(Collected data entries)
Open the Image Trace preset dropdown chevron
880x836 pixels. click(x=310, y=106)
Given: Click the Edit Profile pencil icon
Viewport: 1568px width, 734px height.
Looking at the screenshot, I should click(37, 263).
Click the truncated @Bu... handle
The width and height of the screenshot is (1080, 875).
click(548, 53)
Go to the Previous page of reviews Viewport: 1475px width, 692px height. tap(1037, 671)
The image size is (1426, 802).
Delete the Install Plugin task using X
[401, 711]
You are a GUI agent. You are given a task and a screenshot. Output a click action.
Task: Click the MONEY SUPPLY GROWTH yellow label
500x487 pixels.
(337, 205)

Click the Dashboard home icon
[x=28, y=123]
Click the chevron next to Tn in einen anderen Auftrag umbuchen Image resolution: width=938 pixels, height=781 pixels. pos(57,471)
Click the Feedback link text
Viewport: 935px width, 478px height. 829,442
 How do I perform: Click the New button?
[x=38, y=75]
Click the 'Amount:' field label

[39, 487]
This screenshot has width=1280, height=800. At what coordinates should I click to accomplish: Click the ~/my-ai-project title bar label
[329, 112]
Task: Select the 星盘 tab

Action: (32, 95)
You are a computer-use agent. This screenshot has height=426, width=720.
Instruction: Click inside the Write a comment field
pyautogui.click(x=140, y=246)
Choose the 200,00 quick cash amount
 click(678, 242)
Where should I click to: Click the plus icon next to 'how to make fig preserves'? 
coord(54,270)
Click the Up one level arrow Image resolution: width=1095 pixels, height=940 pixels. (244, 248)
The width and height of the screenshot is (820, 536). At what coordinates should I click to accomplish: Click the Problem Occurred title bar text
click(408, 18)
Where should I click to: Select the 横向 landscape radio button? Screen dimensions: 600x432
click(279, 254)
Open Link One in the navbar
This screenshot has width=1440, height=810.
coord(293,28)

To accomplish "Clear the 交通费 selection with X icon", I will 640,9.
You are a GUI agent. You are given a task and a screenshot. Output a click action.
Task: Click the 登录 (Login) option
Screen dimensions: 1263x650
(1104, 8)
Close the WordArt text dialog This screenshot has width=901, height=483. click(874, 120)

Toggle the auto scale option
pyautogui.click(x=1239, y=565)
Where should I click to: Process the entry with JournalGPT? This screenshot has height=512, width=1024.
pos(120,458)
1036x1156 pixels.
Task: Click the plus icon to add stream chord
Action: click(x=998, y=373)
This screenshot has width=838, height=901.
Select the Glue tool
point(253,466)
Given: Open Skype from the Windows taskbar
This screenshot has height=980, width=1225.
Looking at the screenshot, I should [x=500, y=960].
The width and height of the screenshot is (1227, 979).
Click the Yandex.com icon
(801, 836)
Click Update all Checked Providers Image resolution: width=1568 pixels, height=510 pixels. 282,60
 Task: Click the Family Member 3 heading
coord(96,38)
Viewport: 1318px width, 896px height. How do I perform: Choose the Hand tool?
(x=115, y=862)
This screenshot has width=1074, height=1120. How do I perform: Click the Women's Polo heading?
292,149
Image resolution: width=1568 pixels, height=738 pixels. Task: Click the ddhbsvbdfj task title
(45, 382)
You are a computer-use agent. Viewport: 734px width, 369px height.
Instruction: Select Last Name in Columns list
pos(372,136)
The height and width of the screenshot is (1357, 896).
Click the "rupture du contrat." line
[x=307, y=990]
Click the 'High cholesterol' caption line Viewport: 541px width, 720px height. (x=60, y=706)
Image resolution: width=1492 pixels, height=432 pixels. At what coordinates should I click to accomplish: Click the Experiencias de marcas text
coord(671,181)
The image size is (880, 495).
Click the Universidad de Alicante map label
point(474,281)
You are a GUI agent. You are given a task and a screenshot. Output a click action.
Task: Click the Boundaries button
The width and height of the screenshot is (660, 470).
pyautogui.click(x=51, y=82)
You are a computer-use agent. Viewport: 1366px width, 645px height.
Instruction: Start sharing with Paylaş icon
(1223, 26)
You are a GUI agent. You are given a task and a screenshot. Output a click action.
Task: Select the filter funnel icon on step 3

● **Work request**: Retype all of the entries shown above, exactly.

● **Your response**:
Open the Image Trace preset dropdown chevron
880x836 pixels. click(x=310, y=106)
Given: Click the Edit Profile pencil icon
Viewport: 1568px width, 734px height.
Looking at the screenshot, I should click(37, 263).
Click the truncated @Bu... handle
The width and height of the screenshot is (1080, 875).
click(548, 53)
Go to the Previous page of reviews Viewport: 1475px width, 692px height. tap(1037, 671)
The image size is (1426, 802).
Delete the Install Plugin task using X
[401, 711]
You are a GUI agent. You are given a task and a screenshot. Output a click action.
Task: Click the MONEY SUPPLY GROWTH yellow label
500x487 pixels.
(337, 205)

Click the Dashboard home icon
[x=28, y=123]
Click the chevron next to Tn in einen anderen Auftrag umbuchen Image resolution: width=938 pixels, height=781 pixels. pos(57,471)
Click the Feedback link text
Viewport: 935px width, 478px height. 829,442
 How do I perform: Click the New button?
[x=38, y=75]
Click the 'Amount:' field label

[39, 487]
This screenshot has width=1280, height=800. At what coordinates should I click to accomplish: Click the ~/my-ai-project title bar label
[329, 112]
Task: Select the 星盘 tab

Action: (32, 95)
You are a computer-use agent. This screenshot has height=426, width=720.
Instruction: Click inside the Write a comment field
pyautogui.click(x=140, y=246)
Choose the 200,00 quick cash amount
 click(678, 242)
Where should I click to: Click the plus icon next to 'how to make fig preserves'? 
coord(54,270)
Click the Up one level arrow Image resolution: width=1095 pixels, height=940 pixels. (244, 248)
The width and height of the screenshot is (820, 536). At what coordinates should I click to accomplish: Click the Problem Occurred title bar text
click(408, 18)
Where should I click to: Select the 横向 landscape radio button? Screen dimensions: 600x432
click(279, 254)
Open Link One in the navbar
This screenshot has width=1440, height=810.
coord(293,28)

To accomplish "Clear the 交通费 selection with X icon", I will 640,9.
You are a GUI agent. You are given a task and a screenshot. Output a click action.
Task: Click the 登录 (Login) option
Screen dimensions: 1263x650
(1104, 8)
Close the WordArt text dialog This screenshot has width=901, height=483. click(874, 120)

Toggle the auto scale option
pyautogui.click(x=1239, y=565)
Where should I click to: Process the entry with JournalGPT? This screenshot has height=512, width=1024.
pos(120,458)
1036x1156 pixels.
Task: Click the plus icon to add stream chord
Action: click(x=998, y=373)
This screenshot has width=838, height=901.
Select the Glue tool
point(253,466)
Given: Open Skype from the Windows taskbar
This screenshot has height=980, width=1225.
Looking at the screenshot, I should [x=500, y=960].
The width and height of the screenshot is (1227, 979).
Click the Yandex.com icon
(801, 836)
Click Update all Checked Providers Image resolution: width=1568 pixels, height=510 pixels. 282,60
 Task: Click the Family Member 3 heading
coord(96,38)
Viewport: 1318px width, 896px height. How do I perform: Choose the Hand tool?
(x=115, y=862)
This screenshot has width=1074, height=1120. How do I perform: Click the Women's Polo heading?
292,149
Image resolution: width=1568 pixels, height=738 pixels. Task: Click the ddhbsvbdfj task title
(45, 382)
You are a computer-use agent. Viewport: 734px width, 369px height.
Instruction: Select Last Name in Columns list
pos(372,136)
The height and width of the screenshot is (1357, 896).
Click the "rupture du contrat." line
[x=307, y=990]
Click the 'High cholesterol' caption line Viewport: 541px width, 720px height. (x=60, y=706)
Image resolution: width=1492 pixels, height=432 pixels. At what coordinates should I click to accomplish: Click the Experiencias de marcas text
coord(671,181)
The image size is (880, 495).
Click the Universidad de Alicante map label
point(474,281)
You are a GUI agent. You are given a task and a screenshot. Output a click action.
Task: Click the Boundaries button
The width and height of the screenshot is (660, 470).
pyautogui.click(x=51, y=82)
You are a computer-use agent. Viewport: 1366px width, 645px height.
Instruction: Start sharing with Paylaş icon
(1223, 26)
You are a GUI agent. You are given a task and a screenshot. Output a click action.
Task: Select the filter funnel icon on step 3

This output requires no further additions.